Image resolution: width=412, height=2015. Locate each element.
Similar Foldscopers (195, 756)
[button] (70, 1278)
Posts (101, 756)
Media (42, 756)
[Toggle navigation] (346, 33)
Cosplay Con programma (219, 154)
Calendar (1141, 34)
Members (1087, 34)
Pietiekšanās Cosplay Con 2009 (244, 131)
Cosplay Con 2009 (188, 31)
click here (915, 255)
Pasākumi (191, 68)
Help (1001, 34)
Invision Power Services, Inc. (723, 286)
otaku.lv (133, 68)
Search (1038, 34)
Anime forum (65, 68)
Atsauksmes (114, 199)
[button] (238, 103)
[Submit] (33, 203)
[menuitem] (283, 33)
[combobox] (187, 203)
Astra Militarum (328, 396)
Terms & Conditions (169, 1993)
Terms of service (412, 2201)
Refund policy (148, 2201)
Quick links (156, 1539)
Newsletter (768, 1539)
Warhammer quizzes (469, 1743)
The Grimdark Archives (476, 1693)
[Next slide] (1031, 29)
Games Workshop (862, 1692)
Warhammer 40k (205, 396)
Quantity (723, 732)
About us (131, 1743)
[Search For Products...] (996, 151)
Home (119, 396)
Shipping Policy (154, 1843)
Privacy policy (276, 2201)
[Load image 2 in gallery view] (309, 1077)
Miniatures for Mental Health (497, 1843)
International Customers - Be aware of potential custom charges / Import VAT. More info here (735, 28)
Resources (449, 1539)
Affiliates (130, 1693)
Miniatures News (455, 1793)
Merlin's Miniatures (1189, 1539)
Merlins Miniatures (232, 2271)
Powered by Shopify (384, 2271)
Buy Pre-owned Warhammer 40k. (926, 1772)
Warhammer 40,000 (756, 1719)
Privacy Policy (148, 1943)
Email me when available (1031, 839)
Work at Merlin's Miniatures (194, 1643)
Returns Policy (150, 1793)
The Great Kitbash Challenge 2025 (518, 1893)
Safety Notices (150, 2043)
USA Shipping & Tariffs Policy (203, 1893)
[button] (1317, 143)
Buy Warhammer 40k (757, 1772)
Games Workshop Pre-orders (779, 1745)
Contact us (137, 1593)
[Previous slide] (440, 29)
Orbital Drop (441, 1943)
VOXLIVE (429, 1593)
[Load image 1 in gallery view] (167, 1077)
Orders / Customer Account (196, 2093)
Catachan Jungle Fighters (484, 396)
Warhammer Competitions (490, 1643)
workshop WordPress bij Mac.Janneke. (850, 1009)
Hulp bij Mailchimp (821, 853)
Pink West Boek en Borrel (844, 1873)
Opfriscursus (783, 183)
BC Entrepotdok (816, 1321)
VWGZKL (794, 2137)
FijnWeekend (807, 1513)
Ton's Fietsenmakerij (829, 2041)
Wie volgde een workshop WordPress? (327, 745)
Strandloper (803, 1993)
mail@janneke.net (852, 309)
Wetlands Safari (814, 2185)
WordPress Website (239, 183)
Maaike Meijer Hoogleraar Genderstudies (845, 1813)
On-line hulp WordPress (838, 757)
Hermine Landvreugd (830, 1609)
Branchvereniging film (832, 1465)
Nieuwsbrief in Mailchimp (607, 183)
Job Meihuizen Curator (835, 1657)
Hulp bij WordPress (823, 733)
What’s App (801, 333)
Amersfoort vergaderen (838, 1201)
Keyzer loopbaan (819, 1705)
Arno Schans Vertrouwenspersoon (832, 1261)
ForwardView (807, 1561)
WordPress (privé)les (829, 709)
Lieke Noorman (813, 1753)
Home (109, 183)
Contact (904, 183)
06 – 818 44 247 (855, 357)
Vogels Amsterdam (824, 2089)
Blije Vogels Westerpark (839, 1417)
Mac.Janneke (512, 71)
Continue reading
******************************
- _Work request_:
Your task is to repeat the data exactly; please include every line.

- _Answer to this exercise_:
Image resolution: width=412, height=2015. Locate each element.
Similar Foldscopers (195, 756)
[button] (70, 1278)
Posts (101, 756)
Media (42, 756)
[Toggle navigation] (346, 33)
Cosplay Con programma (219, 154)
Calendar (1141, 34)
Members (1087, 34)
Pietiekšanās Cosplay Con 2009 (244, 131)
Cosplay Con 2009 (188, 31)
click here (915, 255)
Pasākumi (191, 68)
Help (1001, 34)
Invision Power Services, Inc. (723, 286)
otaku.lv (133, 68)
Search (1038, 34)
Anime forum (65, 68)
Atsauksmes (114, 199)
[button] (238, 103)
[Submit] (33, 203)
[menuitem] (283, 33)
[combobox] (187, 203)
Astra Militarum (328, 396)
Terms & Conditions (169, 1993)
Terms of service (412, 2201)
Refund policy (148, 2201)
Quick links (156, 1539)
Newsletter (768, 1539)
Warhammer quizzes (469, 1743)
The Grimdark Archives (476, 1693)
[Next slide] (1031, 29)
Games Workshop (862, 1692)
Warhammer 40k (205, 396)
Quantity (723, 732)
About us (131, 1743)
[Search For Products...] (996, 151)
Home (119, 396)
Shipping Policy (154, 1843)
Privacy policy (276, 2201)
[Load image 2 in gallery view] (309, 1077)
Miniatures for Mental Health (497, 1843)
International Customers - Be aware of potential custom charges / Import VAT. More info here (735, 28)
Resources (449, 1539)
Affiliates (130, 1693)
Miniatures News (455, 1793)
Merlin's Miniatures (1189, 1539)
Merlins Miniatures (232, 2271)
Powered by Shopify (384, 2271)
Buy Pre-owned Warhammer 40k. (926, 1772)
Warhammer 40,000 (756, 1719)
Privacy Policy (148, 1943)
Email me when available (1031, 839)
Work at Merlin's Miniatures (194, 1643)
Returns Policy (150, 1793)
The Great Kitbash Challenge 2025 (518, 1893)
Safety Notices (150, 2043)
USA Shipping & Tariffs Policy (203, 1893)
[button] (1317, 143)
Buy Warhammer 40k (757, 1772)
Games Workshop Pre-orders (779, 1745)
Contact us (137, 1593)
[Previous slide] (440, 29)
Orbital Drop (441, 1943)
VOXLIVE (429, 1593)
[Load image 1 in gallery view] (167, 1077)
Orders / Customer Account (196, 2093)
Catachan Jungle Fighters (484, 396)
Warhammer Competitions (490, 1643)
workshop WordPress bij Mac.Janneke. (850, 1009)
Hulp bij Mailchimp (821, 853)
Pink West Boek en Borrel (844, 1873)
Opfriscursus (783, 183)
BC Entrepotdok (816, 1321)
VWGZKL (794, 2137)
FijnWeekend (807, 1513)
Ton's Fietsenmakerij (829, 2041)
Wie volgde een workshop WordPress? (327, 745)
Strandloper (803, 1993)
mail@janneke.net (852, 309)
Wetlands Safari (814, 2185)
WordPress Website (239, 183)
Maaike Meijer Hoogleraar Genderstudies (845, 1813)
On-line hulp WordPress (838, 757)
Hermine Landvreugd (830, 1609)
Branchvereniging film (832, 1465)
Nieuwsbrief in Mailchimp (607, 183)
Job Meihuizen Curator (835, 1657)
Hulp bij WordPress (823, 733)
What’s App (801, 333)
Amersfoort vergaderen (838, 1201)
Keyzer loopbaan (819, 1705)
Arno Schans Vertrouwenspersoon (832, 1261)
ForwardView (807, 1561)
WordPress (privé)les (829, 709)
Lieke Noorman (813, 1753)
Home (109, 183)
Contact (904, 183)
06 – 818 44 247 (855, 357)
Vogels Amsterdam (824, 2089)
Blije Vogels Westerpark (839, 1417)
Mac.Janneke (512, 71)
Continue reading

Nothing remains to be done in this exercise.